▶ Aim of the exercise: Using the material below, state how many of its lines contain the string "mark", with no other words.

▶ Given entries:
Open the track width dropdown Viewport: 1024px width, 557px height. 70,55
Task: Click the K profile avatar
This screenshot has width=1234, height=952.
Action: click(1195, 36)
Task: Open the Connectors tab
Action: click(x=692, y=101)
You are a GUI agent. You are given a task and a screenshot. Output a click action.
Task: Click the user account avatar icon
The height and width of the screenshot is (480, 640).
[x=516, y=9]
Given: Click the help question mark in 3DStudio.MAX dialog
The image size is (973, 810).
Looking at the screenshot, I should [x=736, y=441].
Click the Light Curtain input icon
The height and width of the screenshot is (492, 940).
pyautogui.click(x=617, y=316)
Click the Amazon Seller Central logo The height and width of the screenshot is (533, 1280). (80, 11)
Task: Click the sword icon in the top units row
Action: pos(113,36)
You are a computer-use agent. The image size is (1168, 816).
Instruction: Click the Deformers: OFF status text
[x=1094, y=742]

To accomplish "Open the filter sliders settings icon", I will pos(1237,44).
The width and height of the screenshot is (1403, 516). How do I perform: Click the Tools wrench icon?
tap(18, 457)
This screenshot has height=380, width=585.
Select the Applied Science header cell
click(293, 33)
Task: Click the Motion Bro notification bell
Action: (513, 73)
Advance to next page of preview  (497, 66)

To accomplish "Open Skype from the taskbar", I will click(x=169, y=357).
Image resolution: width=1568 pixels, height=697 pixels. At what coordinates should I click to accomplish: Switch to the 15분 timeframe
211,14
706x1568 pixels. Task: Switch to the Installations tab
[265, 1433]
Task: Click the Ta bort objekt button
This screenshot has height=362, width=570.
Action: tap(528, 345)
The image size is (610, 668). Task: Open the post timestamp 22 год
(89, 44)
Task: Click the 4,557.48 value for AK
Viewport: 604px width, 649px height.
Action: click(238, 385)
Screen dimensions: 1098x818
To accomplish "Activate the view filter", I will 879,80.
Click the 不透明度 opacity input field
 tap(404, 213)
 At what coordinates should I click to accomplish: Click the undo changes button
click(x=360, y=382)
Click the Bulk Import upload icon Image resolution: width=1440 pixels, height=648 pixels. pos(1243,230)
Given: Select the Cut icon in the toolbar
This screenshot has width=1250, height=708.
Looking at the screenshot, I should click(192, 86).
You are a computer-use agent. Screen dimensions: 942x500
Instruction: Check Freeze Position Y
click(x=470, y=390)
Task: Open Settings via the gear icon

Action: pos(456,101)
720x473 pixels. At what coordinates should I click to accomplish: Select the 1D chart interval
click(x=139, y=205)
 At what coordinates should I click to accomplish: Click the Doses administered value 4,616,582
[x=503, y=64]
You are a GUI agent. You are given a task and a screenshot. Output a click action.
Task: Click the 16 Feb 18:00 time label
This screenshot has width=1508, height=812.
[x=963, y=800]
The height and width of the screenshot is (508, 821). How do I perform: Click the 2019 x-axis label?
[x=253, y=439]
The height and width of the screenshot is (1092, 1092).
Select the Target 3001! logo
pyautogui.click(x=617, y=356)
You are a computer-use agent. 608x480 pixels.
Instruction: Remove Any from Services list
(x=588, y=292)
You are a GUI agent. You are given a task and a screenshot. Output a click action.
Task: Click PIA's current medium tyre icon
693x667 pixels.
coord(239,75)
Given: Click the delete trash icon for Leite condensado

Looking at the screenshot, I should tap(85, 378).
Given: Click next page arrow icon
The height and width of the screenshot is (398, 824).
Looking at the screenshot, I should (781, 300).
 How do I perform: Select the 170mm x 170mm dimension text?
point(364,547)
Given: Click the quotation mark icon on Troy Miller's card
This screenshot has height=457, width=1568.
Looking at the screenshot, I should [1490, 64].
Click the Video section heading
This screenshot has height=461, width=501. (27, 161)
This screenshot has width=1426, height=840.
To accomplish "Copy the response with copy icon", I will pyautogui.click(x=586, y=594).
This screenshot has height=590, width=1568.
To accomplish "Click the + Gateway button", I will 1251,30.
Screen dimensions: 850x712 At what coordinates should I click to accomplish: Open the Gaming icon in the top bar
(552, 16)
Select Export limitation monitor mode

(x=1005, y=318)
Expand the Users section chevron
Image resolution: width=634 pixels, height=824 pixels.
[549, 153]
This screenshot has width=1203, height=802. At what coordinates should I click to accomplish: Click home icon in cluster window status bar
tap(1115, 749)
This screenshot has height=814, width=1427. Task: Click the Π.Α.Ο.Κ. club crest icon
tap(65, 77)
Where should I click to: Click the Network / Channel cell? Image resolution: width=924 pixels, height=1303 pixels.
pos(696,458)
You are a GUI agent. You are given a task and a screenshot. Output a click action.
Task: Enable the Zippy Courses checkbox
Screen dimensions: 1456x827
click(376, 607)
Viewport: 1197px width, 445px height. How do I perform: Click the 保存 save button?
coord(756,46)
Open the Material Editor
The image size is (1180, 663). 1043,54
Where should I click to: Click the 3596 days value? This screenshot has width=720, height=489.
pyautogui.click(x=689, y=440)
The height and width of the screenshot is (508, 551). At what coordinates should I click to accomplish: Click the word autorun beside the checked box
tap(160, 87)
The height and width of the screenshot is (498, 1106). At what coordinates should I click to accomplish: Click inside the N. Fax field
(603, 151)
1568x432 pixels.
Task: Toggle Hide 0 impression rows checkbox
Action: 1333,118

▶ Exercise response: 2